I’m about three blocks from my house when I see him. He’s across the street, standing in front of a modest two-story house, glancing down at his watch. There’s a brown Bronco in the driveway, just a few feet to his left. He’s wearing his letter jacket, buttoned all the way up to protect him from the cold.
I stand there staring at him for a good thirty seconds before he looks up. I can tell the moment he recognizes me, because his eyes grow wide and his mouth drops open a little bit. He looks like he’s trying to say something, but the words aren’t coming out right. Or maybe he is saying something, and I’m too far away to hear him. I don’t know.

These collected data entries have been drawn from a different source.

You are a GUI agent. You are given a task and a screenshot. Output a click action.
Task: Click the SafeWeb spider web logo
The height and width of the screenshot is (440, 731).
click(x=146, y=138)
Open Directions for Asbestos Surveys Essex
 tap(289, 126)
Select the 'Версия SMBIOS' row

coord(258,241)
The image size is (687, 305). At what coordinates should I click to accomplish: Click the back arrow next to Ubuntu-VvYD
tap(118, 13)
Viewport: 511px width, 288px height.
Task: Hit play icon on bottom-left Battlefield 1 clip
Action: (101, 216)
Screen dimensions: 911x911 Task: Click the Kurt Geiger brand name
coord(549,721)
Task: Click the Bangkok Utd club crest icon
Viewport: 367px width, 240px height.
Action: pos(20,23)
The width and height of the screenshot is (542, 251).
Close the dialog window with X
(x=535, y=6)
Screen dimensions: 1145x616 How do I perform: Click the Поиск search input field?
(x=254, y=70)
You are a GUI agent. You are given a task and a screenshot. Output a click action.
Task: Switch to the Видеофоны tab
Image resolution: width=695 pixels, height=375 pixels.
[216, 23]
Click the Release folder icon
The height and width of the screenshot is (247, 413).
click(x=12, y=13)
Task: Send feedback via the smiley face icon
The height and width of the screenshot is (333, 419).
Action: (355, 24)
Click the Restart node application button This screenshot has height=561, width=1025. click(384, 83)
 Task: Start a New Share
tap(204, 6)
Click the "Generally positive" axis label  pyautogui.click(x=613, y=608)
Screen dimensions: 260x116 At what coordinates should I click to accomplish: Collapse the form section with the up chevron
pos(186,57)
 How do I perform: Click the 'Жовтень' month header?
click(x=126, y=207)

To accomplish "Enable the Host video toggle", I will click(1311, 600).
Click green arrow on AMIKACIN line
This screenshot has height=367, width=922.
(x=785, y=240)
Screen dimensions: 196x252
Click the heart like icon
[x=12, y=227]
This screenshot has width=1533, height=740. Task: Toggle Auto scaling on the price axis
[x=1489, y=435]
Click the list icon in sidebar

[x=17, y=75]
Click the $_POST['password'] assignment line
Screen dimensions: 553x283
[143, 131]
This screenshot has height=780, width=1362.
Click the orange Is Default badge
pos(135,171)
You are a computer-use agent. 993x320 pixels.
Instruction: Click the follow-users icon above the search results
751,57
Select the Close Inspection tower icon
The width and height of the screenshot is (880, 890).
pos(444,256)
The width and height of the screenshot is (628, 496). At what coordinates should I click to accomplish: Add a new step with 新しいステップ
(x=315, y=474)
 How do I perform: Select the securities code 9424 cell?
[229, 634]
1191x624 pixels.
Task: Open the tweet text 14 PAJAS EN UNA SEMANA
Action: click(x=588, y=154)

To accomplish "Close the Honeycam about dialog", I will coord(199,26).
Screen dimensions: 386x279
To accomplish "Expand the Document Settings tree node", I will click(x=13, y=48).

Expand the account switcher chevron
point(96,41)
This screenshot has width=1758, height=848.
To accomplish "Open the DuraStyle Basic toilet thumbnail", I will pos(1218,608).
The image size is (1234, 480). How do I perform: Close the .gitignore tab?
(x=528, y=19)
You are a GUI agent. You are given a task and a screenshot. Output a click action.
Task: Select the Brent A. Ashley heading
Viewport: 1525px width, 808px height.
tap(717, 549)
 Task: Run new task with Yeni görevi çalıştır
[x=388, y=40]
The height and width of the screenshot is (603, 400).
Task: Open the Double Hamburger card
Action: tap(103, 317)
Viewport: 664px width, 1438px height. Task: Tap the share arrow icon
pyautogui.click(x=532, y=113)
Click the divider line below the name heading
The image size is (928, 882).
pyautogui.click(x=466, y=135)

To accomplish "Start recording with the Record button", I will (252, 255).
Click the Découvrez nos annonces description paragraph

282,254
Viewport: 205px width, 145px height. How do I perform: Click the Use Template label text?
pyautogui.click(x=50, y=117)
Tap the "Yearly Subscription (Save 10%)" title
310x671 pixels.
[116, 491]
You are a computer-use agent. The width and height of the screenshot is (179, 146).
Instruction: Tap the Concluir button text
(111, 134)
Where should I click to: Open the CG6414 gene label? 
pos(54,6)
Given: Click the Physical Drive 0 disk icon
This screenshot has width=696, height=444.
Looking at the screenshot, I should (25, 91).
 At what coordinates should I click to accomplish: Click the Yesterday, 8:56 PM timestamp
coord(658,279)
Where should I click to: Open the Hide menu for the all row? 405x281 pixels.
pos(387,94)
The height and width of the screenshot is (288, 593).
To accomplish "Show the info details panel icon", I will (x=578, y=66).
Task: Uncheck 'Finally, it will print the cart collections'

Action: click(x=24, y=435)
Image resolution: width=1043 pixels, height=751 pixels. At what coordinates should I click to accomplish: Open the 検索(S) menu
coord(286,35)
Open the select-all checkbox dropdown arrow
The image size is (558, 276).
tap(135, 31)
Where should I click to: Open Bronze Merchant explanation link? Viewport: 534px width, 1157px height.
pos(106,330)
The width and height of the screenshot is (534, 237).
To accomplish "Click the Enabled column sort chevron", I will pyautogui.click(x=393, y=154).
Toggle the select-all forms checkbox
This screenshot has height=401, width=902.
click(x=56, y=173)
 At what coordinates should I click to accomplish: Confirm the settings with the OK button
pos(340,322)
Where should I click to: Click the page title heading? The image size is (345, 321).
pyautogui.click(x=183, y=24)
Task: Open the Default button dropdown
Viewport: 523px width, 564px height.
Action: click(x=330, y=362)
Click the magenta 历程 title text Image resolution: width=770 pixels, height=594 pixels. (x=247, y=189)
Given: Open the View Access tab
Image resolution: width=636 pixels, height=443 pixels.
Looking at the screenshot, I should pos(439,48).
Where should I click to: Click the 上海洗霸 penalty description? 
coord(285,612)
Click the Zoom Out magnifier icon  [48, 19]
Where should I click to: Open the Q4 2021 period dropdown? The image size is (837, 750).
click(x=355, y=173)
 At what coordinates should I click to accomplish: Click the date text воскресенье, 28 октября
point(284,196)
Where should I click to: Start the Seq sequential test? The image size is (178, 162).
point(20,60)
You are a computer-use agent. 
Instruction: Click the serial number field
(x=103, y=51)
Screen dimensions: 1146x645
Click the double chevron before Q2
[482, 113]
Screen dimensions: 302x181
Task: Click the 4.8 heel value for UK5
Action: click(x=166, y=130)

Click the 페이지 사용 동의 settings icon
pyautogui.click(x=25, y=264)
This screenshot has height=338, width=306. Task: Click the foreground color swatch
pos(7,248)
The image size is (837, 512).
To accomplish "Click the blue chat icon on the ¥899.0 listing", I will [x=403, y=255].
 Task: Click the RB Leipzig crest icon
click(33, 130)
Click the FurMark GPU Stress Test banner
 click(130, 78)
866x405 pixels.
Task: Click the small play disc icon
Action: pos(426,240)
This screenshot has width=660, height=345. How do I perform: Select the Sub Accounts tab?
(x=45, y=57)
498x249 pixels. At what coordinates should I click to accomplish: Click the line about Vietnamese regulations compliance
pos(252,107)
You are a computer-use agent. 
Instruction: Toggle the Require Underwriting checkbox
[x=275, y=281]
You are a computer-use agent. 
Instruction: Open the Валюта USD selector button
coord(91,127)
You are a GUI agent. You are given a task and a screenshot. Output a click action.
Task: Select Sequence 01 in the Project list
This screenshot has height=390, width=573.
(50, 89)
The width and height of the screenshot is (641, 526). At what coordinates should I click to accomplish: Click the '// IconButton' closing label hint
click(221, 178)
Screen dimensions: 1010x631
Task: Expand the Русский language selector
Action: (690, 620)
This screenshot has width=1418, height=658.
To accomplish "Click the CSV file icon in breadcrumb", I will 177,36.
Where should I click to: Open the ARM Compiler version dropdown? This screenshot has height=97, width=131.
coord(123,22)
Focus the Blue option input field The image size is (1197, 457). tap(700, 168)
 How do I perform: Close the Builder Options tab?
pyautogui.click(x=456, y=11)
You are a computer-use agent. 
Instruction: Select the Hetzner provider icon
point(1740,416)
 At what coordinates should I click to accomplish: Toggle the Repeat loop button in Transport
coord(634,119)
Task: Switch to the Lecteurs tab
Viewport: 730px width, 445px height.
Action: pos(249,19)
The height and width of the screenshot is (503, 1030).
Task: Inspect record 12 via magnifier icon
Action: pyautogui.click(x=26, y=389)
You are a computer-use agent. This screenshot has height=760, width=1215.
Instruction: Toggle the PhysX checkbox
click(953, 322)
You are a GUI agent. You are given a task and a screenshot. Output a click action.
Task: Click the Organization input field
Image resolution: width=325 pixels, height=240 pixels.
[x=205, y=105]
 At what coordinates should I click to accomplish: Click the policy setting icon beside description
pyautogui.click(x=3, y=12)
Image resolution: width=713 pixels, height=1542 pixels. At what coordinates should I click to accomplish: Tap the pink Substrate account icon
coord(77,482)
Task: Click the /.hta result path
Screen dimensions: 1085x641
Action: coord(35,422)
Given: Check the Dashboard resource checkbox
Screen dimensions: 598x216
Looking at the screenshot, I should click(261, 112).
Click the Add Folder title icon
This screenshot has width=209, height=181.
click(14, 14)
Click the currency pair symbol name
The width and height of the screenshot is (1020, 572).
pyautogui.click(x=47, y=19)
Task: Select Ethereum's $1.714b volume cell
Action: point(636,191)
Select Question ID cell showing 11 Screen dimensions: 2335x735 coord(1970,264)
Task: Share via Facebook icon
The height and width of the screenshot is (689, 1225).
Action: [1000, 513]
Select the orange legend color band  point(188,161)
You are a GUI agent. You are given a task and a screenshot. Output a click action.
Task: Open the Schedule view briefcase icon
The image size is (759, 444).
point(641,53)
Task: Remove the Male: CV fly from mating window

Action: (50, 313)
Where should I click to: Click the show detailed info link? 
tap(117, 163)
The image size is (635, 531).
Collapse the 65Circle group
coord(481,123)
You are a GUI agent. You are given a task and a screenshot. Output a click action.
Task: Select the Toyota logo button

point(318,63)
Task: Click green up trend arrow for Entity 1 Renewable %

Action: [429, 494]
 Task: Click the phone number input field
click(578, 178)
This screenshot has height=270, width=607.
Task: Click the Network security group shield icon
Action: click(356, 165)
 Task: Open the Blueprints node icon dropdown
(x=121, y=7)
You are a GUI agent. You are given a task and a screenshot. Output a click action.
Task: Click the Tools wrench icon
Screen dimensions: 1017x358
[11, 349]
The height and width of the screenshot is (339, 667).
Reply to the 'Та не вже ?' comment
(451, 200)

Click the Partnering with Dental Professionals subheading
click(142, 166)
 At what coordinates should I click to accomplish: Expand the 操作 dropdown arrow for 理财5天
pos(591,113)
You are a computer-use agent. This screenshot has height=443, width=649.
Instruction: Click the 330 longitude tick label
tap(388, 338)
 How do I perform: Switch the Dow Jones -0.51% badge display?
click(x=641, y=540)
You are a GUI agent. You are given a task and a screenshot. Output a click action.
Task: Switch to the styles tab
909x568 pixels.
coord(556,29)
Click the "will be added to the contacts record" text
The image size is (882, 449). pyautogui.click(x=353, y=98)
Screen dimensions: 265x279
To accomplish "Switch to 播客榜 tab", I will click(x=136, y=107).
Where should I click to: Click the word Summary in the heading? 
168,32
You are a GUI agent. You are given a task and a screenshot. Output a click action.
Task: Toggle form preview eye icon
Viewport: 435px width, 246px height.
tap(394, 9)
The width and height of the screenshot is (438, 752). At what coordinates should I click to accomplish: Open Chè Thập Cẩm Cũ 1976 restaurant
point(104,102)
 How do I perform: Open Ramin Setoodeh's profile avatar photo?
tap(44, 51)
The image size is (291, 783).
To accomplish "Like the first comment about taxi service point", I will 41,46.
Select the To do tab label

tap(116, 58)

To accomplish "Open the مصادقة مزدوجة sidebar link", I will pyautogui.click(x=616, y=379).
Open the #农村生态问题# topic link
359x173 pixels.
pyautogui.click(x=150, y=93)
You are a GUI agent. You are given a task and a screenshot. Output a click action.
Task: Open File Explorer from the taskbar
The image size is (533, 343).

Suddenly, a man walks out of the house and slams the door behind him. “Andrew!” the man barks.
He looks up, startled, then goes around to the passenger side of the Bronco and opens the door. Before he gets in, he looks back at me one more time. I want to do something horrible, like punch him maybe, right in front of his father. But I don’t have any energy left, and there’s something in his eyes that stops me from saying anything at all. Before I can figure out what it is, he slips into the vehicle and shuts the door behind him.
I watch the Bronco disappear around the corner before I turn around and continue walking home.